Neuroanatomical and neuropsychological features of euthymic patients with bipolar disorder.
American Journal of Geriatric Psychiatry
OBJECTIVE: Previous studies reported that the severity of cognitive deficits in euthymic patients with bipolar disorder (BD) increases with the duration of illness and postulated that progressive neuronal loss or shrinkage and white matter changes may be at the origin of this phenomenon. To explore this issue, the authors performed a case-control study including detailed neuropsychological and magnetic resonance imaging analyses in 17 euthymic elderly patients with BD and 17 healthy individuals. METHODS: Neuropsychological evaluation concerned working memory, episodic memory, processing speed, and executive functions. Volumetric estimates of the amygdala, hippocampus, entorhinal cortex, and anterior cingulate cortex were obtained using both voxel-based and region of interest morphometric methods. Periventricular and deep white matter were assessed semiquantitatively. Differences in cognitive performances and structural data between BD and comparison groups were analyzed using paired t-test or analysis of variance. Wilcoxon test was used in the absence of normal distribution. RESULTS: Compared with healthy individuals, patients with BD obtained significantly lower performances in processing speed, working memory, and episodic memory but not in executive functions. Morphometric analyses did not show significant volumetric or white matter differences between the two groups.

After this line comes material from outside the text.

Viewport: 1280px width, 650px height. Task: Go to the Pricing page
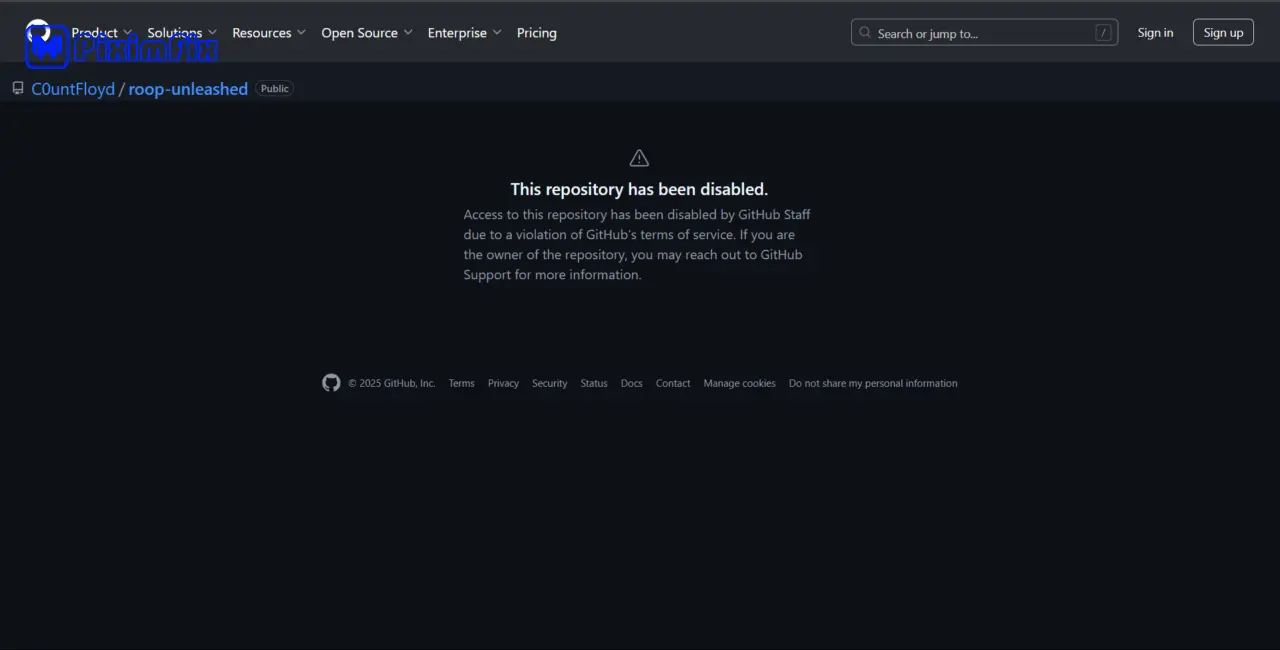tap(536, 33)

CONCLUSIONS: Our results revealed impairment in verbal memory, working memory, and processing speed in euthymic older adults with BD. These cognitive deficits are comparable both in terms of affected functions and size effects to those previously reported in younger cohorts with BD. Both this observation and the absence of structural brain abnormalities in our cohort do not support a progressively evolving neurotoxic effect in BD.